Katie Wright was asked by the court to spell her name. But everybody knew who she was.
“Daunte Wright is my son, my baby boy,” she said. “And I say ‘is’ and not ‘was’ because he will always be my son. And I’m proud to say that.”
She added: “I’ve had many many sleepless nights and days contemplating how and what I was going to say today. I have to be the voice for myself, my family, my community, but most of all, I have to be the voice for my son, Daunte.”
For the next ten minutes, what poured out of the mother of the young man shot and killed by a police officer in the Minneapolis suburbs a year ago was excruciating to witness.
Much of it was anger. She was furious with the police officer, Kim Potter, who withdrew her handgun rather than a Tazer during a traffic stop last April, and pulled the trigger in what she said was a lethal error. She was outraged the officer had not only robbed her of her son, but had robbed her grandson of his father. She felt the officer failed to show any remorse, and was particularly incensed that Potter did not even use Daunte’s name during the trial, referring instead to him as “the driver”.
At times she choked up, particularly when she mentioned her son’s name.
It was painful, too, to listen to Daunte’s father, Aubrey Wright. In the ten months since his 20-year-old son was fatally shot in the Minnesota city of Brooklyn Center, the young man’s mother has most frequently been the public face of the family’s grief. And on Friday, at Potter’s sentencing, Daunte’s father once again kept his words brief and praised his son who, he said, was created out of “the unconditional love that me and his mother had for each other”.
It would have taken a cold heart to have listened to Kim Potter, the officer with two years’ experience with the Brooklyn Center Police Department, and not felt some empathy, too. She told the young man’s mother she had not looked at her during the trial because she did not feel she had the right to be in the same room as her, let alone make eye contact. “I pray for Daunte and all of you, many times a day,” sobbed Potter, who was convicted last December of manslaughter. “Daunte is never more than a thought away from my heart, and I have no right for that, for him to be in my heart.”
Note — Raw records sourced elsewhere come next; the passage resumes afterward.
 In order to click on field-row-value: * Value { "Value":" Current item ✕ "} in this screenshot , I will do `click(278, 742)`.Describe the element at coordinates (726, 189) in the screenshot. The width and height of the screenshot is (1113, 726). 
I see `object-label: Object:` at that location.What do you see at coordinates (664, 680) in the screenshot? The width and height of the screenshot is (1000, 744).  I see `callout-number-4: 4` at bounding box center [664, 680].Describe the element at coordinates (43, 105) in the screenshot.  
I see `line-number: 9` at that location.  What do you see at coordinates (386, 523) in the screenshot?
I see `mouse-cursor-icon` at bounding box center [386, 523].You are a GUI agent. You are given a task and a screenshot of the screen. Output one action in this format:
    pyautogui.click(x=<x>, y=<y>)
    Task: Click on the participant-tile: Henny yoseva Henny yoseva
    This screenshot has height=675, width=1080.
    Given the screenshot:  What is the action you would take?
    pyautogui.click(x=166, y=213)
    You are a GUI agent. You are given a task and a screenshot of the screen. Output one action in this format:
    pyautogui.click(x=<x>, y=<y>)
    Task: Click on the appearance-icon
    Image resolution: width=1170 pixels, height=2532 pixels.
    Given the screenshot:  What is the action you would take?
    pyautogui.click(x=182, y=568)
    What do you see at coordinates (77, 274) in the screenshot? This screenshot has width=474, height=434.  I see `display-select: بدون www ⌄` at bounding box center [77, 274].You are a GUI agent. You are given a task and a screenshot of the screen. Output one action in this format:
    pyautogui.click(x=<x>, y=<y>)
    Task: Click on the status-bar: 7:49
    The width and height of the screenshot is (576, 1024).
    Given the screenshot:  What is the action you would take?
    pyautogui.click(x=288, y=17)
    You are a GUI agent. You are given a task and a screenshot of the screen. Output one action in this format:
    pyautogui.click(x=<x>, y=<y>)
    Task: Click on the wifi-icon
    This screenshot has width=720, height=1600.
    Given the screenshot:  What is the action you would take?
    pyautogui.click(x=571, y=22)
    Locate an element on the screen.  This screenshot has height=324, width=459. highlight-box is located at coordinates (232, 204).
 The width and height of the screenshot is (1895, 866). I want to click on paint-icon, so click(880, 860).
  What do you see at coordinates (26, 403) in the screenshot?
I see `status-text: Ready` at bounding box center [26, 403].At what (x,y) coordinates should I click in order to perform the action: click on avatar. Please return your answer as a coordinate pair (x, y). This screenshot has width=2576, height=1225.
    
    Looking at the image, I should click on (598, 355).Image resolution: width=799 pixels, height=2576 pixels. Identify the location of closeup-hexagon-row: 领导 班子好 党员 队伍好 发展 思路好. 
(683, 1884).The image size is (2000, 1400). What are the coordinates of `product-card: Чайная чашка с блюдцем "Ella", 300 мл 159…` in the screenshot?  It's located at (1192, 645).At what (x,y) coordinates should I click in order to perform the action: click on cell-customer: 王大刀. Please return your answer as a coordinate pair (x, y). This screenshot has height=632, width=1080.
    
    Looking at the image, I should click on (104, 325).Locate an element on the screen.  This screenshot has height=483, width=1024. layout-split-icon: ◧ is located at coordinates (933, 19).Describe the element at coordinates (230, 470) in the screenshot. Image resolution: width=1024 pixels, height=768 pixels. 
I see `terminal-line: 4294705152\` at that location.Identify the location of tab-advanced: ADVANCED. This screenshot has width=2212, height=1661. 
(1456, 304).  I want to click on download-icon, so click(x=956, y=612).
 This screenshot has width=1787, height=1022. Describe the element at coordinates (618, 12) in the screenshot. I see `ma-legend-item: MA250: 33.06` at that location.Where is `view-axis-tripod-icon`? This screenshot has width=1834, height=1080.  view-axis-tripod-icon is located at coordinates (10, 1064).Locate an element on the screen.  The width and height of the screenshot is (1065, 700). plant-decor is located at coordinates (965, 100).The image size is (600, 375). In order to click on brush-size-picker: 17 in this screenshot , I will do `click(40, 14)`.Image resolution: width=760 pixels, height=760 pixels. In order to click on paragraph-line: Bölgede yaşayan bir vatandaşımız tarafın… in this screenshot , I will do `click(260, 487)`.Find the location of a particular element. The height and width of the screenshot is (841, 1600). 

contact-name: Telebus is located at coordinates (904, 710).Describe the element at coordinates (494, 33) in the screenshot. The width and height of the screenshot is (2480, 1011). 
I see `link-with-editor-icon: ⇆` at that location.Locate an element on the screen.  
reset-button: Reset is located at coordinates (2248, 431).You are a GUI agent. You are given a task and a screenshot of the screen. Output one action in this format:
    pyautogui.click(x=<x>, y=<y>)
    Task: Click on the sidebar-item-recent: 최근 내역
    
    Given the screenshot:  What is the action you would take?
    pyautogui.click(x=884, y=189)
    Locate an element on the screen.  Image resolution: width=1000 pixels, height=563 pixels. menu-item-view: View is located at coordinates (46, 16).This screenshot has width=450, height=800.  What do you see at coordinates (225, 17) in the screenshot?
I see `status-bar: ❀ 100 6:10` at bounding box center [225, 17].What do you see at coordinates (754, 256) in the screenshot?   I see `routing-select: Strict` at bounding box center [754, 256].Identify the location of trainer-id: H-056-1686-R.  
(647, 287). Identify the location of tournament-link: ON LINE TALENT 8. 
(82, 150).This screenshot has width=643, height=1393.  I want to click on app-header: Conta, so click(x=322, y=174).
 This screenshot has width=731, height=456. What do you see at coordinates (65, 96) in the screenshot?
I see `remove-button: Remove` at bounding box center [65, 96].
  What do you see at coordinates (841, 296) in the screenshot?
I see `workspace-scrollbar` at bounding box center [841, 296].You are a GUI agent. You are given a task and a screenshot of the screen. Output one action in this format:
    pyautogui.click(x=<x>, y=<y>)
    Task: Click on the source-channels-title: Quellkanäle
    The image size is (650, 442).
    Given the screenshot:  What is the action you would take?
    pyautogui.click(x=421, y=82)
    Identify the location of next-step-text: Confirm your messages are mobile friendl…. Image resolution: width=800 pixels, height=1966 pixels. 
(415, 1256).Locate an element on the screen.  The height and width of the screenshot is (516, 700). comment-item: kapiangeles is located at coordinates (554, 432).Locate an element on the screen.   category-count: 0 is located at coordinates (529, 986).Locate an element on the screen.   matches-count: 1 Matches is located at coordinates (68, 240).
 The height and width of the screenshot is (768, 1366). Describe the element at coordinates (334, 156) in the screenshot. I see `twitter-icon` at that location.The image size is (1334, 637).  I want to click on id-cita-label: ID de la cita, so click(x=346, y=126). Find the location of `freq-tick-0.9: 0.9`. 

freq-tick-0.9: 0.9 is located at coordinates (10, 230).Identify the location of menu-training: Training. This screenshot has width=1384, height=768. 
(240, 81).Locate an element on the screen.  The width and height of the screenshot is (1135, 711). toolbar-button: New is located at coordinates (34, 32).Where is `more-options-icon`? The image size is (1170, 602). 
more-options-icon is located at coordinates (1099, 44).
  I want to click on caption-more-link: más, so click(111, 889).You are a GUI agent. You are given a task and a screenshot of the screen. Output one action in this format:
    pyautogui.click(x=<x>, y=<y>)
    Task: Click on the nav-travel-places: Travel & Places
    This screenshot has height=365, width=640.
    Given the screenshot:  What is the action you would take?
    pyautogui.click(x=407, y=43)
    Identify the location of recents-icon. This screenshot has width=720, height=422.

Judge Regina Chu said the case had been one of the hardest she had dealt with in more than 20 years. She eventually sentenced Potter to two years, less than the state’s sentencing guidelines, and of which only 16 months will likely be served. She said the lesser sentence was warranted because Potter had committed the crime while “in the line of duty”.
Many, especially the young people of Brooklyn Center, will feel outrage over the the modest sentence handed down to Potter. Daunte’s mother did, saying the “system murdered him all over again”.
Others will perhaps feel that Potter made a bad, deadly mistake, albeit a genuine one.
When Potter set off for work on the morning of Sunday April 11, 2021, she did not intend to take the life of an unarmed 20-year-old, pulled over for an outstanding arrest warrant. Yet she did.
And she did so because of a skewed and screwed-up criminal justice system, beset by structural and individual racism, that results in hundreds of young Black men and women getting shot and killed by police every year.
It is because too many police forces across the United States — and Brooklyn Center’s was one of the very worst at this — do not seek a diverse workforce. It is because many police forces in this nation have their origins in “slave patrols”, established to round up those seeking their freedom. It is because there are too many guns in America, too many in the hands of ordinary citizens, and too many in the hands of police officers. And those officers — from almost 18,000 different departments across the nation — receive no standardized training, and vast numbers of them receive almost none.
On a day like today, an appropriate sentence can help provide a sense of justice to a family and a community, just as an inappropriate one can leave them feeling victimized all over again. Yet for our broader society, a fixation on sentences can miss the bigger point.
When Derek Chauvin, the killer of George Floyd, and whose trial was taking place as Daunte Wright was shot and killed, was sentenced to 22 and a half years, people in Minneapolis were happy that justice had been delivered. But they pointed out that for all the attention it had received, the killing of George Floyd and the conviction of Chauvin was just a single case; the entire system was broken, they said, and no single case sentence was going to fix it.
If, as the judge said on Friday, Potter’s conduct that day “was not significantly more serious than that typically involved in the commission of the crime in question”, how can that not be the clearest call yet of the need for wholesale reform?
For such awful crimes to stop happening, to put an end to such scenes of anguish as displayed by Daunte’s mother, America needs to built a criminal justice system — and as part of it, a series of police forces — that is truly just.
As the young man’s mother said to the court: “Daunte Demetrius Wright, I will continue to fight in your name until driving while Black is no longer a death sentence.”